Dataset entries:
▼

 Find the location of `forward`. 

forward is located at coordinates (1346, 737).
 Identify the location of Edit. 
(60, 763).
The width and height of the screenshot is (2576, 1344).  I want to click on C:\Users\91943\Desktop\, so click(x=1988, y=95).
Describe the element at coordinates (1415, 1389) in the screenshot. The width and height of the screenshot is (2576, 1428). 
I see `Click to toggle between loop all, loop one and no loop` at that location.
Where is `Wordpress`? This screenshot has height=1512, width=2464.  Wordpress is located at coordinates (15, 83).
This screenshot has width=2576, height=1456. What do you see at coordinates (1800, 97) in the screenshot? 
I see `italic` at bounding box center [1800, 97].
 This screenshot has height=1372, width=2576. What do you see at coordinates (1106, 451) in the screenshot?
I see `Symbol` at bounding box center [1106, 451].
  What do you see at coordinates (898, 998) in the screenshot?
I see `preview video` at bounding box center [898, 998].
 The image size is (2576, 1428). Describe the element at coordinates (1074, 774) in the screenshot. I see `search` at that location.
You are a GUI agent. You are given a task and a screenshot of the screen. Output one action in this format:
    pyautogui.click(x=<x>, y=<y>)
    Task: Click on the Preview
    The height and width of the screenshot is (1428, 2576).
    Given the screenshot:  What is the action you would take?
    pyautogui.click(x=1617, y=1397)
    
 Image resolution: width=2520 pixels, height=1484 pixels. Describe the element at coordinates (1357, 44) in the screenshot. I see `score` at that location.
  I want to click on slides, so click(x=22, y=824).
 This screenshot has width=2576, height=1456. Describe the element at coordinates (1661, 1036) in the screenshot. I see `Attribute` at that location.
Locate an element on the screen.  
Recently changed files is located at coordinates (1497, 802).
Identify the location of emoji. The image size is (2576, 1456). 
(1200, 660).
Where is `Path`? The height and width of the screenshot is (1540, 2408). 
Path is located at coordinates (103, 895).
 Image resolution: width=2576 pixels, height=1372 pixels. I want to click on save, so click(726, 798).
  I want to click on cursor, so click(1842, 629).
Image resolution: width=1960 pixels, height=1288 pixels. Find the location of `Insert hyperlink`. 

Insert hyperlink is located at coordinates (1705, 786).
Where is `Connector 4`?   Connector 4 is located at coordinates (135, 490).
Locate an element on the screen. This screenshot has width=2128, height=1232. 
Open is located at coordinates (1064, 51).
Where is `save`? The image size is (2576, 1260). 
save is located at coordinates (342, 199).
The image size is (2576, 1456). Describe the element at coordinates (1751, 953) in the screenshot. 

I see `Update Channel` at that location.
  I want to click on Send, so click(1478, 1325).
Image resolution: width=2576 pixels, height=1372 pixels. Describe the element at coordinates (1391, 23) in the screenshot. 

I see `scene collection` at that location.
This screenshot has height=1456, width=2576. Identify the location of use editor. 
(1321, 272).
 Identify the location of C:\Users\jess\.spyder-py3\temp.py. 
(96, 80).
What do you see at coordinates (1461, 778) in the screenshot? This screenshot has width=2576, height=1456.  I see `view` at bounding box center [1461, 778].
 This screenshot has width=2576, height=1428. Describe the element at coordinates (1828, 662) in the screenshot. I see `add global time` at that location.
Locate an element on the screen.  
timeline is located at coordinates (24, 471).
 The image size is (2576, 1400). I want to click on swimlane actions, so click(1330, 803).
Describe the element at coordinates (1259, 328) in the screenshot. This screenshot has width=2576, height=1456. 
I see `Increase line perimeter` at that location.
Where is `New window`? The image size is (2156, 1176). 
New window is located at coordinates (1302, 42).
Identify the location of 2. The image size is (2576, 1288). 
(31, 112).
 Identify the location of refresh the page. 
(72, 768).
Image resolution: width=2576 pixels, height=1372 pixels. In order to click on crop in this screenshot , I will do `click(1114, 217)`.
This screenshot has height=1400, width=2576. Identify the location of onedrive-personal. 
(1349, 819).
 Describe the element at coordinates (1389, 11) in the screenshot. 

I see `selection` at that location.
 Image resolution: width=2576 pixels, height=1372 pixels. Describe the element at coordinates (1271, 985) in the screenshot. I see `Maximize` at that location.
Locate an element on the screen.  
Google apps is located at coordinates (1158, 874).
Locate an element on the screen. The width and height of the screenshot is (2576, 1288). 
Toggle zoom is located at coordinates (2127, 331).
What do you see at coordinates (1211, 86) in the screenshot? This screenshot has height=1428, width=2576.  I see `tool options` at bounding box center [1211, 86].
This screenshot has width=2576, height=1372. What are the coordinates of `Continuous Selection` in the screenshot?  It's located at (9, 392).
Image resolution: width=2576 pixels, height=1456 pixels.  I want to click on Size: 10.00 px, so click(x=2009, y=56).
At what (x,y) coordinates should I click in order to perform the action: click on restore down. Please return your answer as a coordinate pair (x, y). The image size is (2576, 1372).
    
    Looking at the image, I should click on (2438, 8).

▲

Aim -> Please copy the lines above word for word, keeping every character unchanged.

Task result ->
 Find the location of `forward`. 

forward is located at coordinates (1346, 737).
 Identify the location of Edit. 
(60, 763).
The width and height of the screenshot is (2576, 1344).  I want to click on C:\Users\91943\Desktop\, so click(x=1988, y=95).
Describe the element at coordinates (1415, 1389) in the screenshot. The width and height of the screenshot is (2576, 1428). 
I see `Click to toggle between loop all, loop one and no loop` at that location.
Where is `Wordpress`? This screenshot has height=1512, width=2464.  Wordpress is located at coordinates (15, 83).
This screenshot has width=2576, height=1456. What do you see at coordinates (1800, 97) in the screenshot? 
I see `italic` at bounding box center [1800, 97].
 This screenshot has height=1372, width=2576. What do you see at coordinates (1106, 451) in the screenshot?
I see `Symbol` at bounding box center [1106, 451].
  What do you see at coordinates (898, 998) in the screenshot?
I see `preview video` at bounding box center [898, 998].
 The image size is (2576, 1428). Describe the element at coordinates (1074, 774) in the screenshot. I see `search` at that location.
You are a GUI agent. You are given a task and a screenshot of the screen. Output one action in this format:
    pyautogui.click(x=<x>, y=<y>)
    Task: Click on the Preview
    The height and width of the screenshot is (1428, 2576).
    Given the screenshot:  What is the action you would take?
    pyautogui.click(x=1617, y=1397)
    
 Image resolution: width=2520 pixels, height=1484 pixels. Describe the element at coordinates (1357, 44) in the screenshot. I see `score` at that location.
  I want to click on slides, so click(x=22, y=824).
 This screenshot has width=2576, height=1456. Describe the element at coordinates (1661, 1036) in the screenshot. I see `Attribute` at that location.
Locate an element on the screen.  
Recently changed files is located at coordinates (1497, 802).
Identify the location of emoji. The image size is (2576, 1456). 
(1200, 660).
Where is `Path`? The height and width of the screenshot is (1540, 2408). 
Path is located at coordinates (103, 895).
 Image resolution: width=2576 pixels, height=1372 pixels. I want to click on save, so click(726, 798).
  I want to click on cursor, so click(1842, 629).
Image resolution: width=1960 pixels, height=1288 pixels. Find the location of `Insert hyperlink`. 

Insert hyperlink is located at coordinates (1705, 786).
Where is `Connector 4`?   Connector 4 is located at coordinates (135, 490).
Locate an element on the screen. This screenshot has width=2128, height=1232. 
Open is located at coordinates (1064, 51).
Where is `save`? The image size is (2576, 1260). 
save is located at coordinates (342, 199).
The image size is (2576, 1456). Describe the element at coordinates (1751, 953) in the screenshot. 

I see `Update Channel` at that location.
  I want to click on Send, so click(1478, 1325).
Image resolution: width=2576 pixels, height=1372 pixels. Describe the element at coordinates (1391, 23) in the screenshot. 

I see `scene collection` at that location.
This screenshot has height=1456, width=2576. Identify the location of use editor. 
(1321, 272).
 Identify the location of C:\Users\jess\.spyder-py3\temp.py. 
(96, 80).
What do you see at coordinates (1461, 778) in the screenshot? This screenshot has width=2576, height=1456.  I see `view` at bounding box center [1461, 778].
 This screenshot has width=2576, height=1428. Describe the element at coordinates (1828, 662) in the screenshot. I see `add global time` at that location.
Locate an element on the screen.  
timeline is located at coordinates (24, 471).
 The image size is (2576, 1400). I want to click on swimlane actions, so click(1330, 803).
Describe the element at coordinates (1259, 328) in the screenshot. This screenshot has width=2576, height=1456. 
I see `Increase line perimeter` at that location.
Where is `New window`? The image size is (2156, 1176). 
New window is located at coordinates (1302, 42).
Identify the location of 2. The image size is (2576, 1288). 
(31, 112).
 Identify the location of refresh the page. 
(72, 768).
Image resolution: width=2576 pixels, height=1372 pixels. In order to click on crop in this screenshot , I will do `click(1114, 217)`.
This screenshot has height=1400, width=2576. Identify the location of onedrive-personal. 
(1349, 819).
 Describe the element at coordinates (1389, 11) in the screenshot. 

I see `selection` at that location.
 Image resolution: width=2576 pixels, height=1372 pixels. Describe the element at coordinates (1271, 985) in the screenshot. I see `Maximize` at that location.
Locate an element on the screen.  
Google apps is located at coordinates (1158, 874).
Locate an element on the screen. The width and height of the screenshot is (2576, 1288). 
Toggle zoom is located at coordinates (2127, 331).
What do you see at coordinates (1211, 86) in the screenshot? This screenshot has height=1428, width=2576.  I see `tool options` at bounding box center [1211, 86].
This screenshot has width=2576, height=1372. What are the coordinates of `Continuous Selection` in the screenshot?  It's located at (9, 392).
Image resolution: width=2576 pixels, height=1456 pixels.  I want to click on Size: 10.00 px, so click(x=2009, y=56).
At what (x,y) coordinates should I click in order to perform the action: click on restore down. Please return your answer as a coordinate pair (x, y). The image size is (2576, 1372).
    
    Looking at the image, I should click on (2438, 8).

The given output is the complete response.